### Quoted text
%%

Political science professor Abdulkader Sinno is one of the 21 selected Carnegie Scholars of 2009 and will receive about $100,000.

The 2009 scholars were selected for their research on topics of Islam and Muslims, according to the Carnegie Web page.

On his Web site, Sinno said he will not be teaching during the 2009-10 school year, as he will be on research leave.

IU spokesman Steve Hinnefeld said that Sinno is pleased and enthusiastic about the announcement.

“This is an important and urgent topic because the relationship between Muslim minorities and their governments in the West is problematic on many levels,” Sinno said in an e-mail.

Sinno will be focusing on Muslim submersion into other cultures and representation into Western and European Parliament.

%%

### Dataset section
%%

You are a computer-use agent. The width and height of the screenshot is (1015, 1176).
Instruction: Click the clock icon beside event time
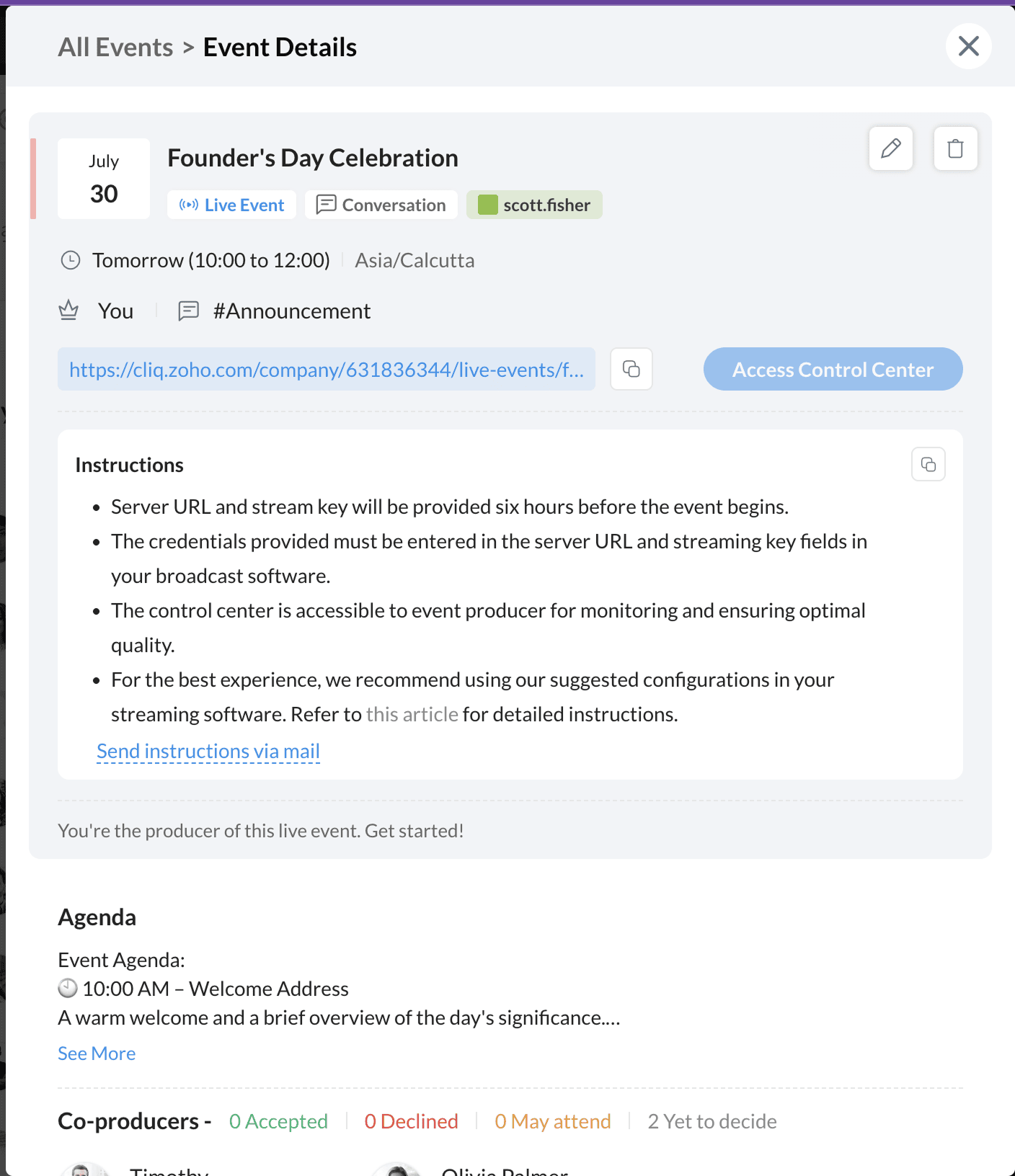point(71,260)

%%

### To be done
- 1) According to the article on Sinno's Carnegie award, about how much money will Sinno receive?
- 2) Carry the article on Sinno's Carnegie award forward from its final sentence.
None of the data is needed for what comes next.

### Answers for this exercise
- 1) About $100,000.

- 2)
“How do you address such fears on both sides?” Sinno said. “How do you avoid future problems? One of the best solutions is to have the disagreements discussed in the parliaments of Western countries instead of having them translate into conflict in the streets. For that you need effective Muslim parliamentarians.”

Sinno was born into his own civil conflict.

“I grew up in Lebanon’s bloody civil war, which made me very interested in studying conflicts and how to solve them before they cause devastation,” Sinno said.

Sinno emigrated to the United States when he was 18, a year before the war ended in 1991, which left more than 100,000 permanently disabled and about 900,000 displaced from a nation the size of Connecticut.

The money awarded to Sinno through Carnegie Corporation will be used to fund travel and research surveys and experiments as well as cover travel expenses to and from interviews.

Author of “Organizations at War in Afghanistan and Beyond” and editor of “Muslims in Western Politics,” Sinno will be forging a new book tentatively titled “Muslims in Western Parliaments.”

Sinno said he attributes timeliness of the situation with great import.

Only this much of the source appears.